What to do
In the records below, find the line containing "At what coordinates" and repeat it and every line after it exactly, without pictures.

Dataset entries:
^^^^^^^^

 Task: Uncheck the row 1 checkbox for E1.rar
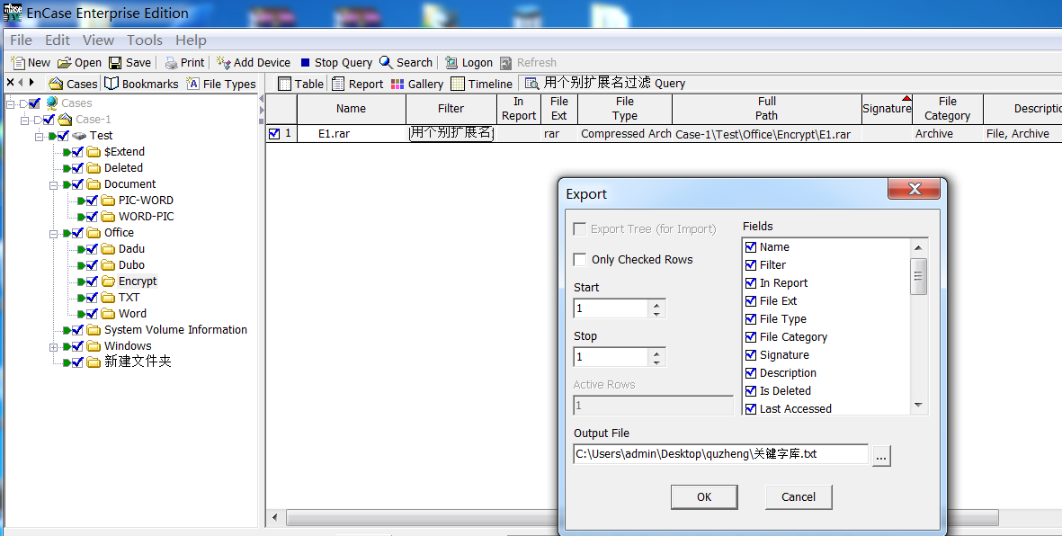click(x=273, y=133)
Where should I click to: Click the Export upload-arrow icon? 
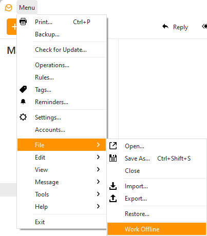coord(113,199)
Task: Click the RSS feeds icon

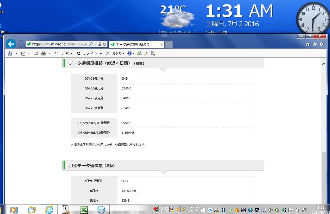Action: click(23, 53)

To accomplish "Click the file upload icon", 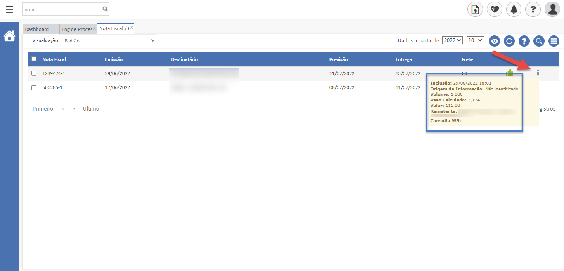I will coord(475,9).
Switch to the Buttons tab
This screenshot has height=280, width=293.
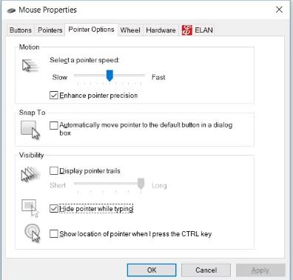21,30
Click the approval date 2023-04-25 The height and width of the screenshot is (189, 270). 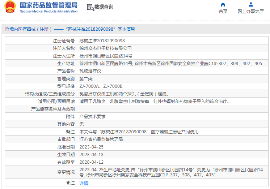coord(91,147)

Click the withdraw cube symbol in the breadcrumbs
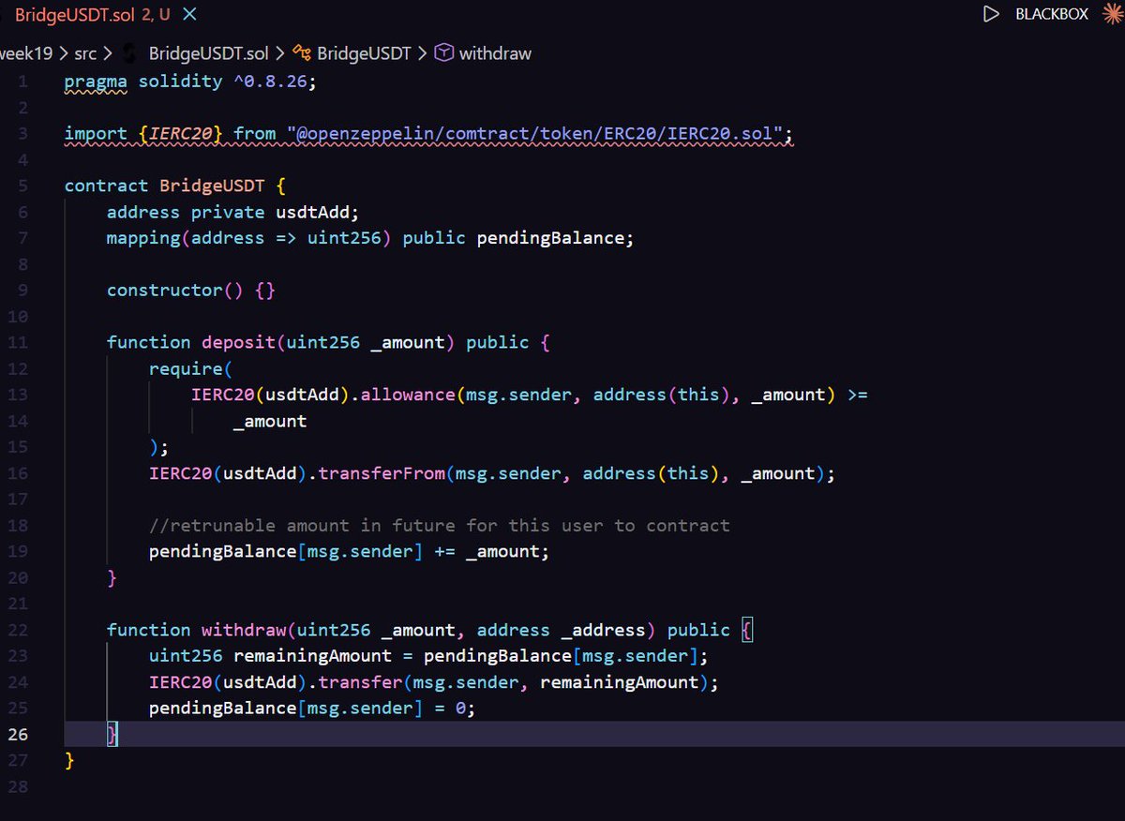point(443,53)
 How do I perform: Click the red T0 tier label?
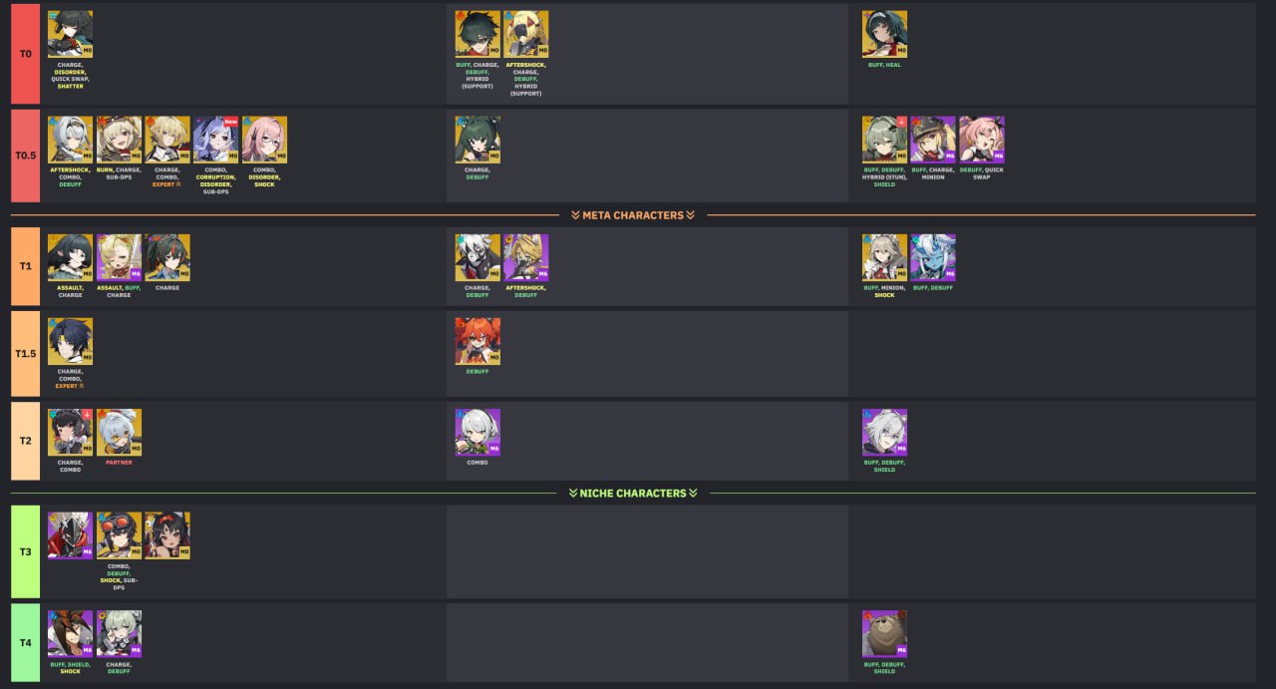(25, 52)
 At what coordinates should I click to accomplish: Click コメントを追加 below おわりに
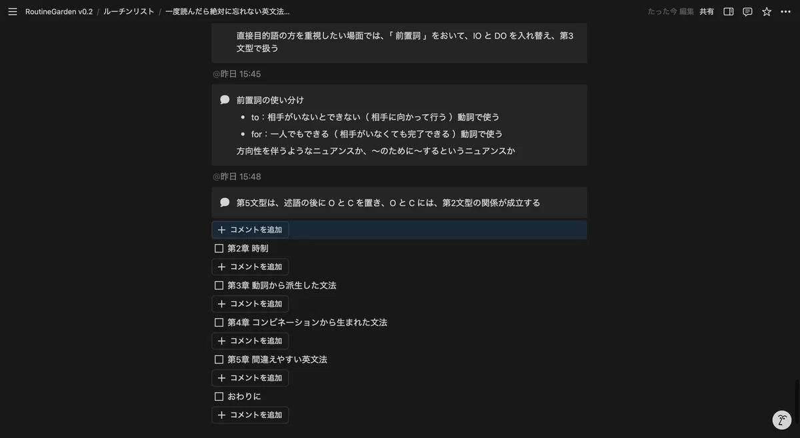tap(250, 415)
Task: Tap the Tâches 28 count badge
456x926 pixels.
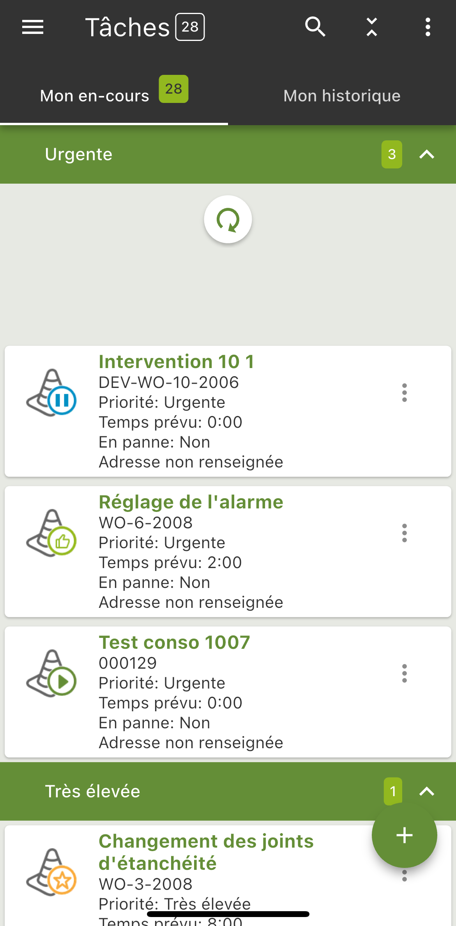Action: pos(190,27)
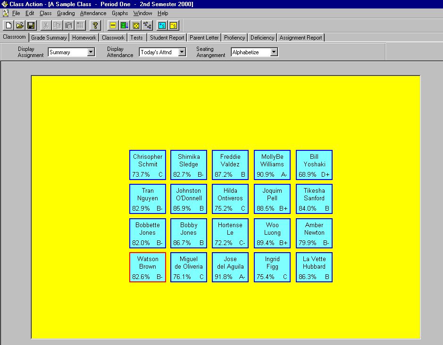Open the Grading menu

tap(66, 13)
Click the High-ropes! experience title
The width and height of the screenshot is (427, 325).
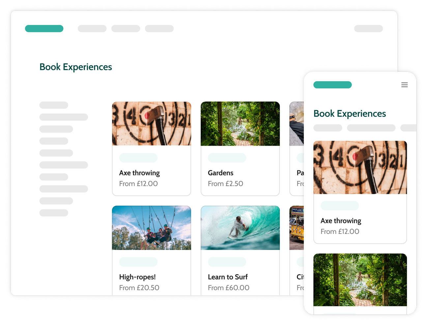click(137, 277)
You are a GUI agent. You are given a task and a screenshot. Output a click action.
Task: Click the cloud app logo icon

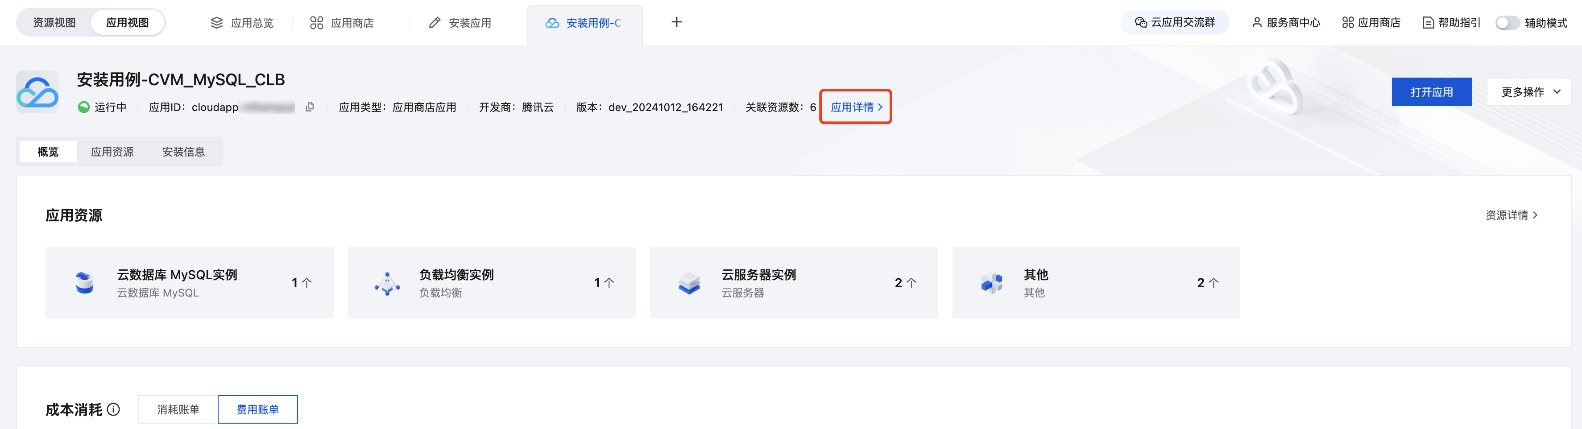(37, 92)

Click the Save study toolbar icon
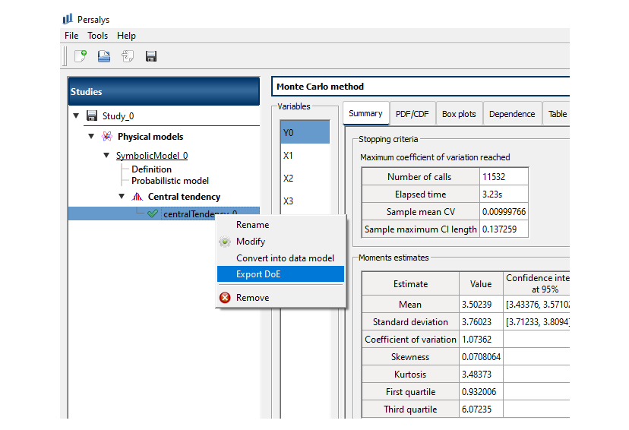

^^^^^^^^

Response to this exercise
 At what coordinates should I click to accomplish: Click コメントを追加 below おわりに
tap(250, 415)
Task: Tap the Tâches 28 count badge
456x926 pixels.
Action: pos(190,27)
Open the Grading menu

tap(66, 13)
Click the High-ropes! experience title
The width and height of the screenshot is (427, 325).
click(137, 277)
You are a GUI agent. You are given a task and a screenshot. Output a click action.
Task: Click the cloud app logo icon

(37, 92)

Click the Save study toolbar icon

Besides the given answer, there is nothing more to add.